La democracia nunca ha constítuido un programa de Gobierno, sino un sistema para gobernar. No es en sí misma un objetivo a conseguir, sino una manera de conseguir otros objetivos. En una palabra, la democracia no es algo que se tenga algún día como fórmula mágica que resuelve todos los males. Es sólo un conjunto de reglas jurídicas, políticas y sociales que permite organizar la convivencia con arreglo a la voluntad de la mayoría y respeto a los derechos de la minoría. La calle está deseosa de ensayar ese método de gobernarse porque le parece el más humano y el más justo, pero también porque el franquismo es rechazado por las nuevas generaciones de españoles sin, embargo con la democracia nos visitarán a un tiempo graves problemas: políticos y son precisas alternativas de poder, que ni el régimen ni la oposición parecen guardar en su mochila.

§ **Datos**:
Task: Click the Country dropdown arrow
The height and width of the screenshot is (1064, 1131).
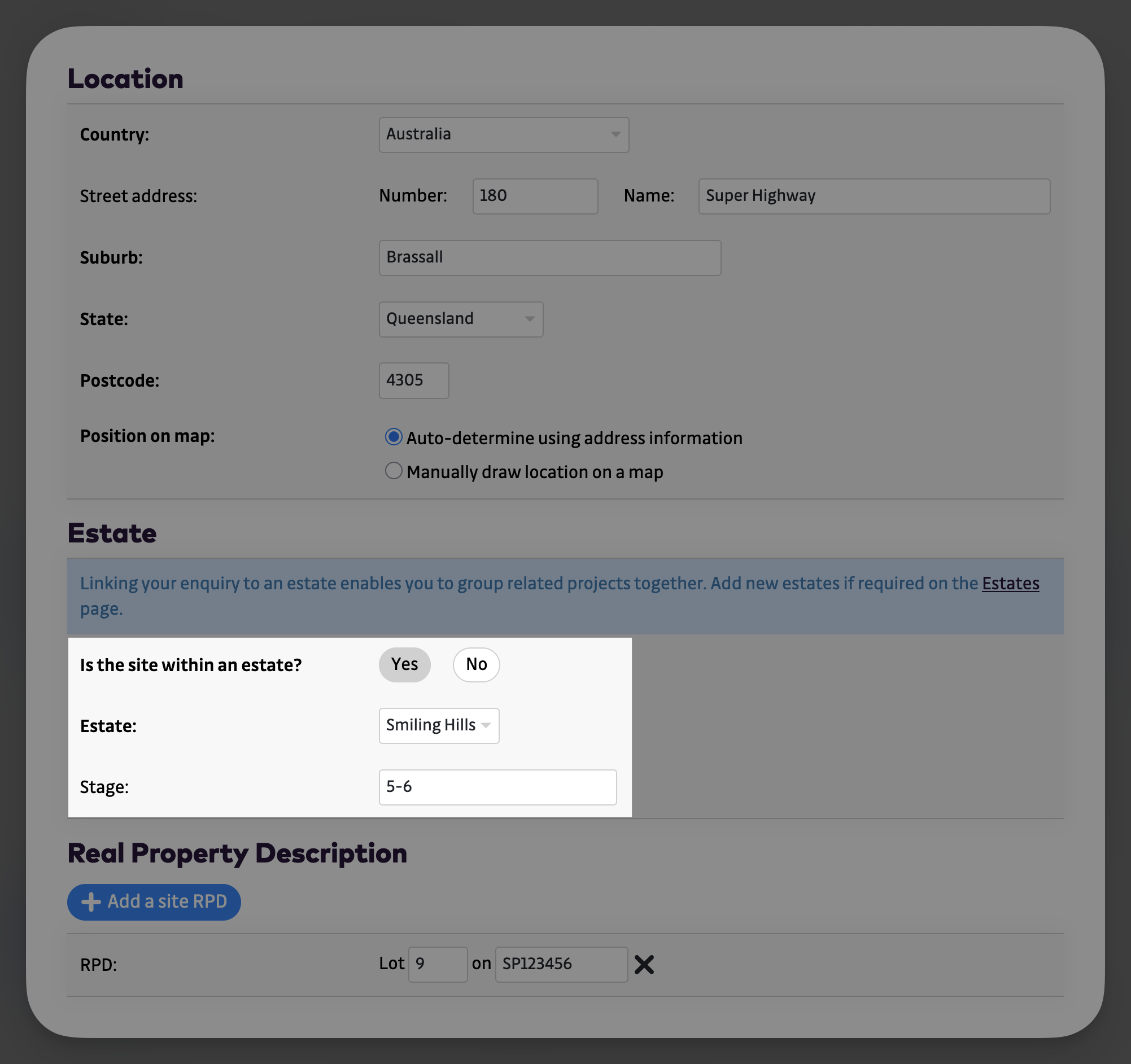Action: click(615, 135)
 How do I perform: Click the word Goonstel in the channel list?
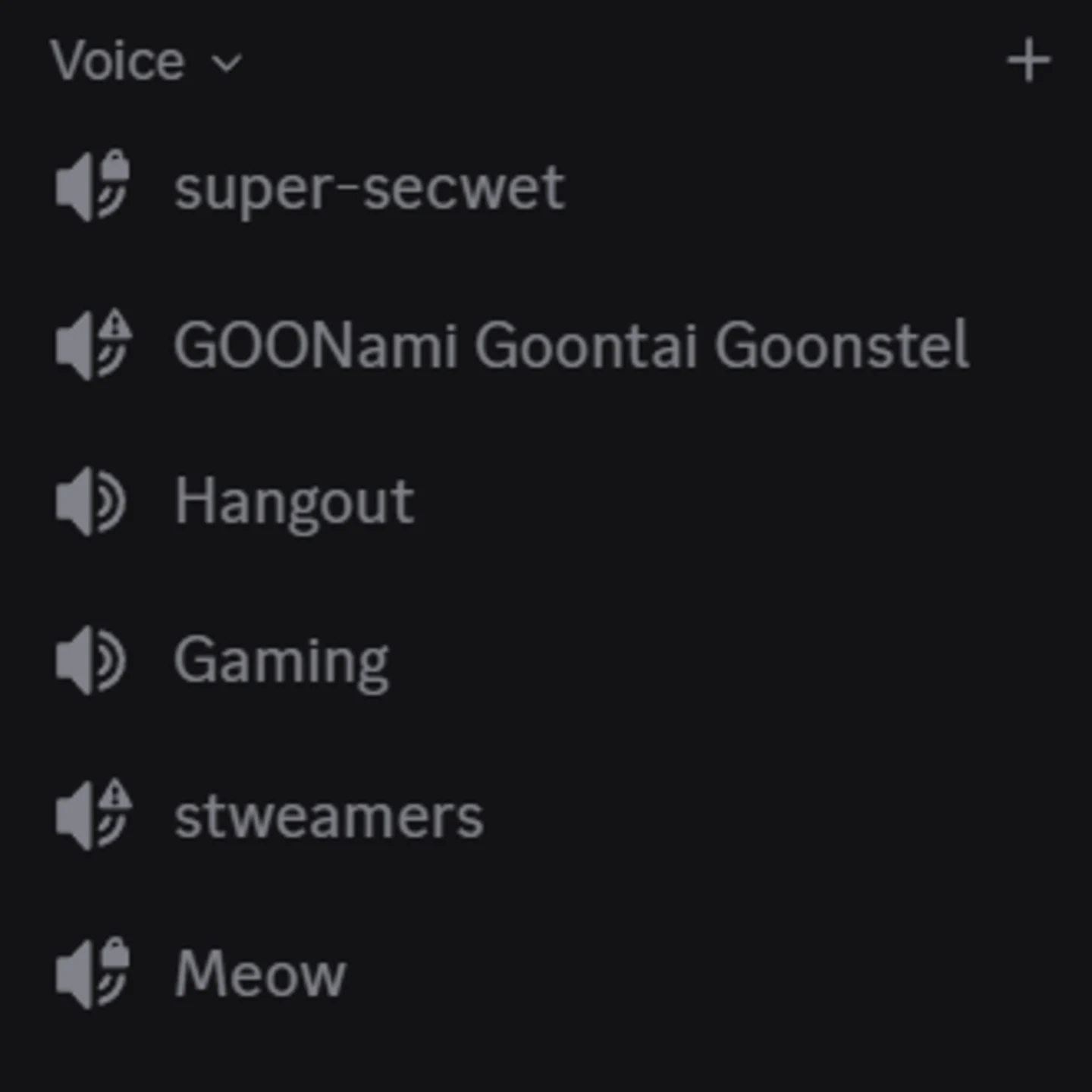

§ **Consigna**: Escribe la continuación del texto sobre la democracia en España a partir de su última oración.

§ **Respuesta**:
Al final, si bien, se mira, lo único que ha funcionado bien aquí en los últimos nueve meses es la calle y sus convecinos. Han asistido los españoles, con admirable flema al carnaval de reformas inútiles que el Gobierno propone cada pocos meses. Y al cabo del tiempo la gente está un poco aburrida y bastante cabreada, si se permite el término. Lo sucedido días atrás en San Sebastián ha puesto de relieve el impulso moral de solidaridad que ante la injusticia tienen los españoles de toda clase e ideología. Y es un dato, a mi juicio, más significativo que cualquier sondeo de opinión. La calle comienza a ser importante en la historia de los pueblos no cuando se llena de gente gritando o pidiendo, sino cuando se cierran las puertas de las casas y se quedan vacías las aceras. Porque es señal de que el pueblo ha decidido que no puede esperar nada del poder. Y que ha perdido el miedo incluso al miedo.